CVW: Who were your musical influences?

Cam: “Song writing, I really admire Indigo Girls, Paul Simon, Cat Stevens, and Randy Newman. Singing… I really love Patsy Cline and things that are really emotional. I’m not super great at guitar. I wish I were St. Vincent, but I’m not.”

CVW: I read you spent some time in Nepal. What sort of effect did that have on you musically?

Cam: “There is something really meditative about music to me. I’m really obsessed with the puzzle pieces that make up the core of you. There are experiences imbedded in you which shape you. That’s what I always try to tap into. I really started experiencing that while I was in Nepal.”
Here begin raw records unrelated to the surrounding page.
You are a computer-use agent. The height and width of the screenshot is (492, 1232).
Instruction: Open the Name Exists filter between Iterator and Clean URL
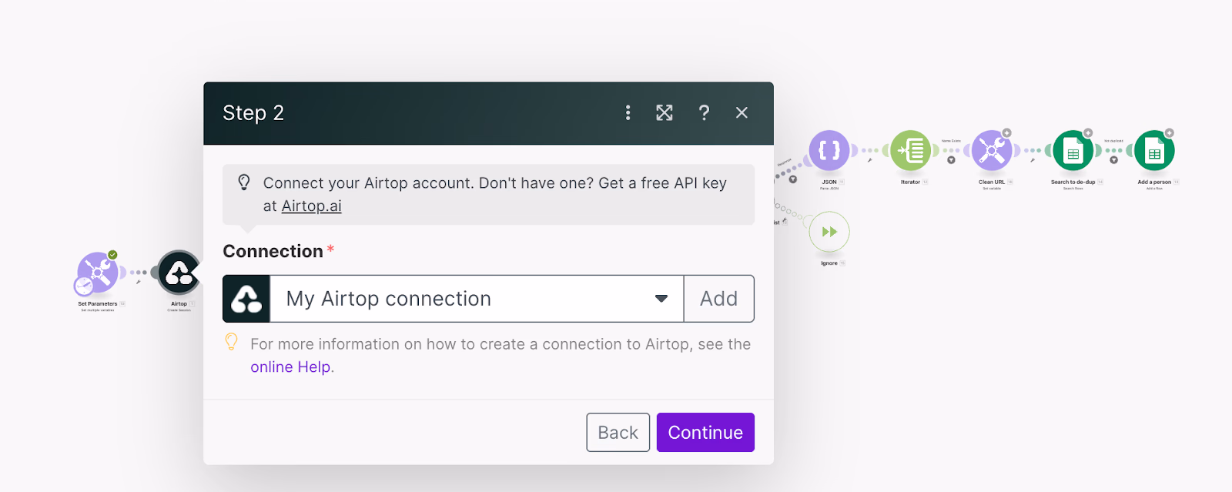[951, 160]
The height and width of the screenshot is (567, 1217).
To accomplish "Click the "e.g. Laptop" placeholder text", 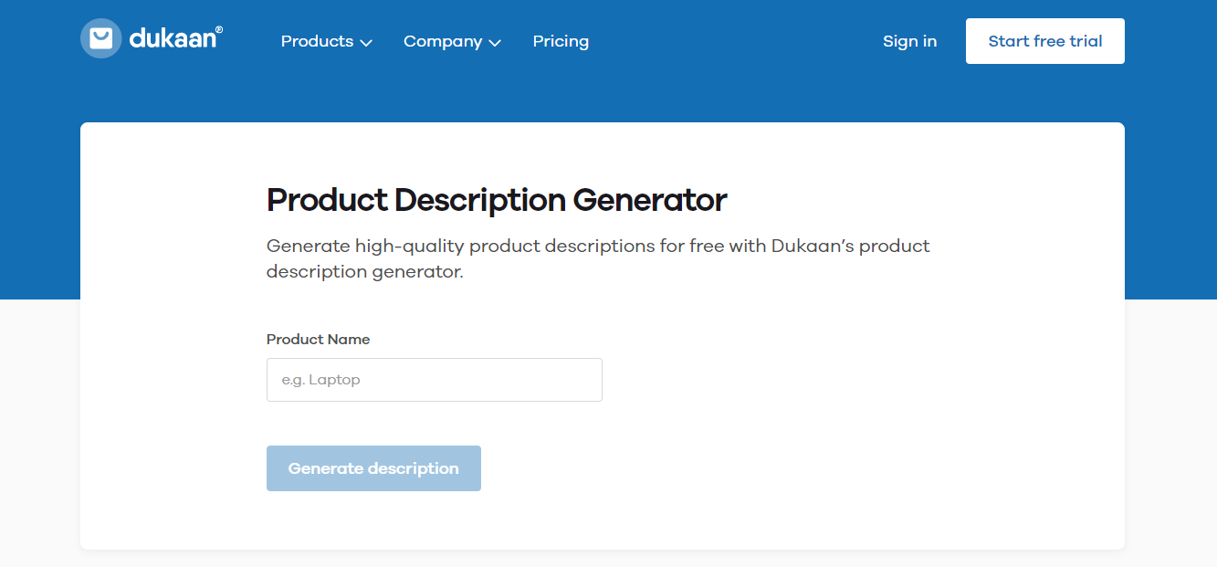I will pyautogui.click(x=321, y=380).
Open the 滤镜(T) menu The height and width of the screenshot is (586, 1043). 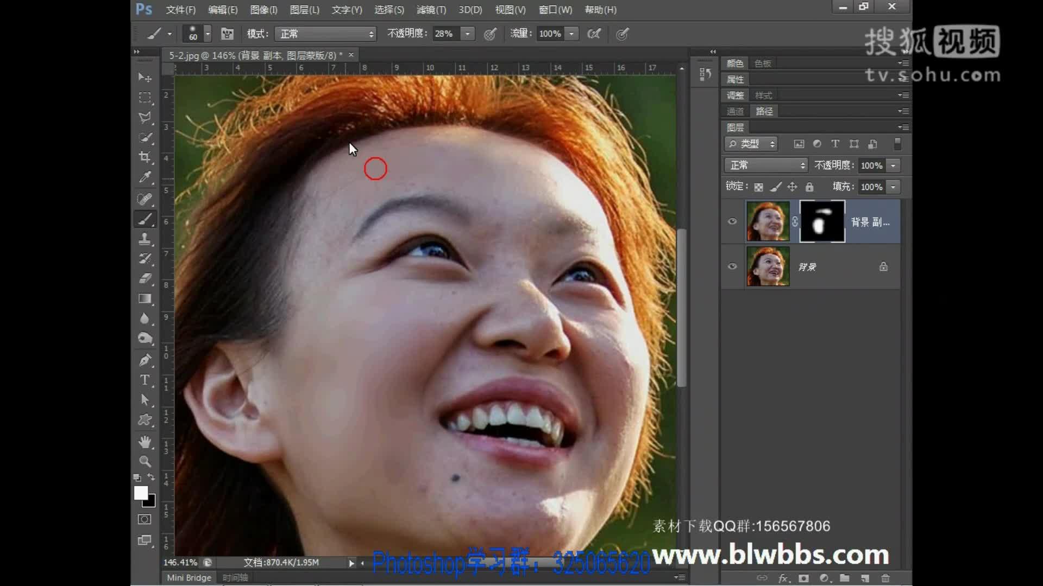tap(431, 10)
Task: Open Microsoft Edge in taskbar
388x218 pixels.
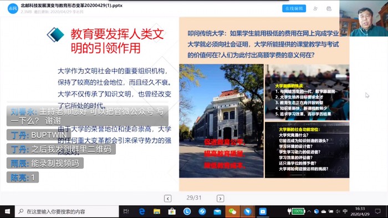Action: 142,211
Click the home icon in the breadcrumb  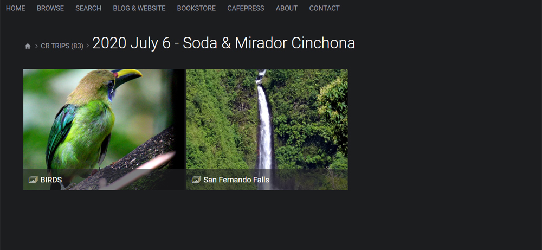point(28,46)
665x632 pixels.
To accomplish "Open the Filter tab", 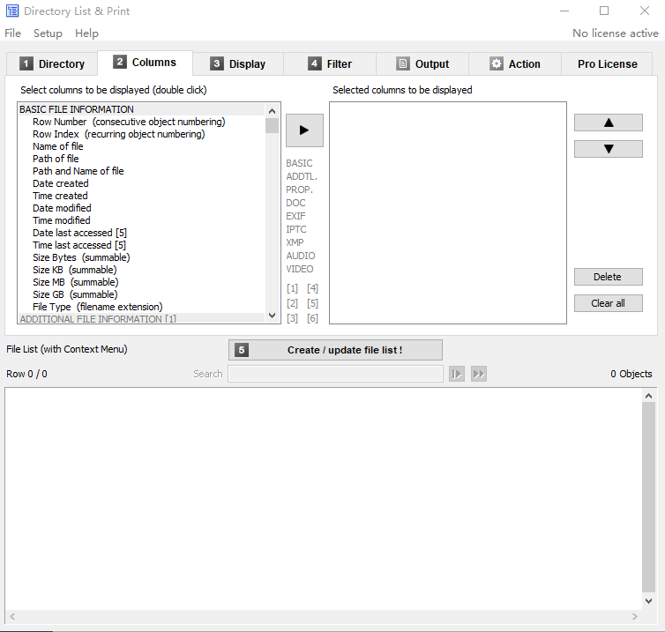I will [x=329, y=64].
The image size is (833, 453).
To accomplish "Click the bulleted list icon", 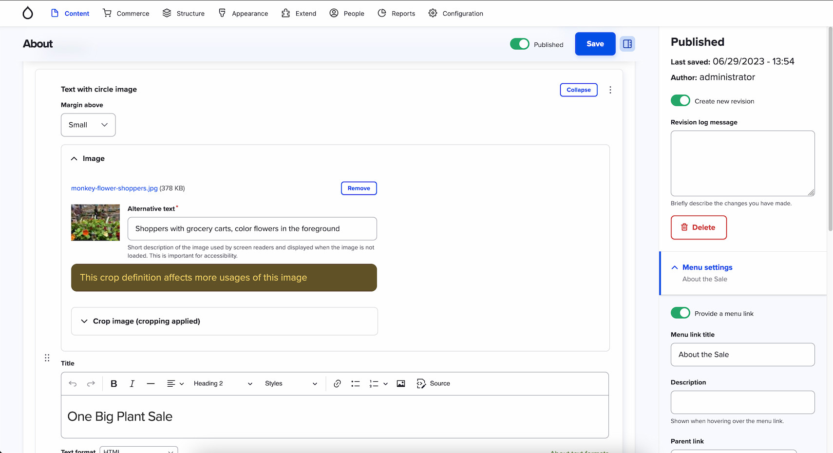I will pos(356,384).
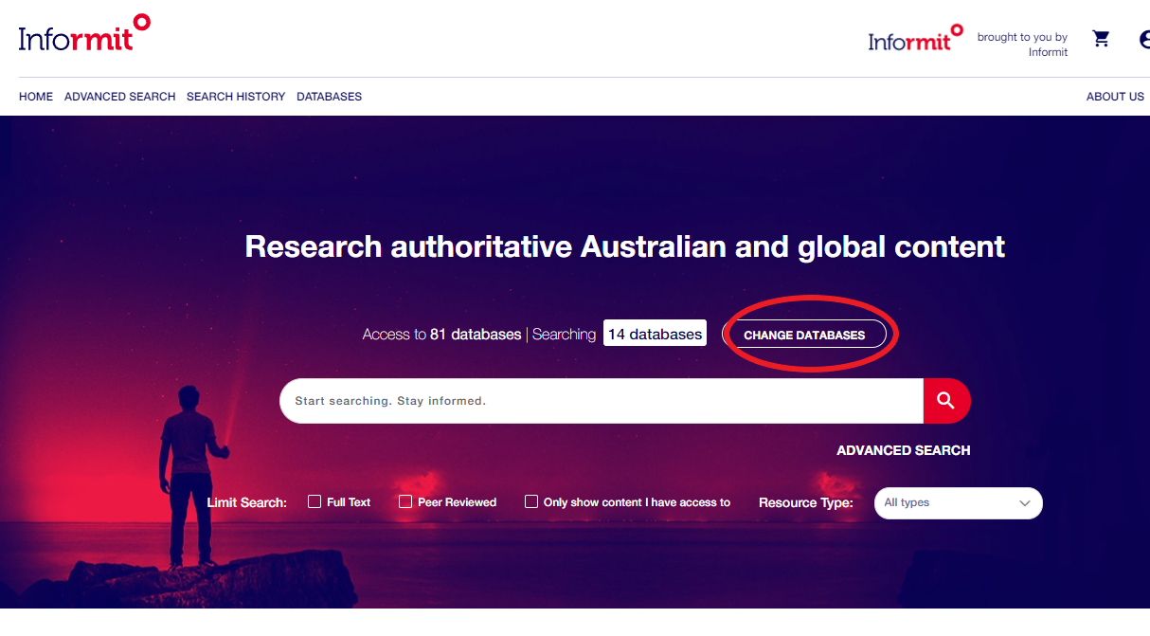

CVW: You just released an amazing new single, “Diane.” Does that mean we can expect a new album soon?

Cam: “It does! Just in this little bit of time, it’s been getting a great response. I got a text saying ‘“Diane” is the shit!’ It’s exciting. It comes to radio the first week of December, then the album will come out in 2018. Diane puts out a narrative of ‘if you cheat, you’re going to get caught.’ It’s about being empathetic to people. People should tell the truth. It’s about trying to work past something tragic in a relationship. We’ve set up a ‘Dear Diane’ email, and in the past week alone, we’ve read about so many people going through this. I love that about country music…we talk about things that aren’t traditionally easy to talk about. A lot people go through this alone.”

CVW: Have you played Pappy & Harriet’s before?

Cam: “No. Okay, so, I got married there at Pioneertown. I’ve jumped on stage and sang with the house band before, but never played my own show there. I’m so excited. I love it there. I’m at this fun stage in my career where I’ve opened for all these huge stars and played huge arenas, and now I get to book my own tour with my own band. I get to play places I want to play like Pappy & Harriet’s. I love that small town desert vibe. Nobody cares how you look. Nobody cares if you’re dancing weird. Everybody just wants to have a good time. It’s exactly the country music vibe I grew up with and love. Nobody gives a shit what you look like. It’s so free.”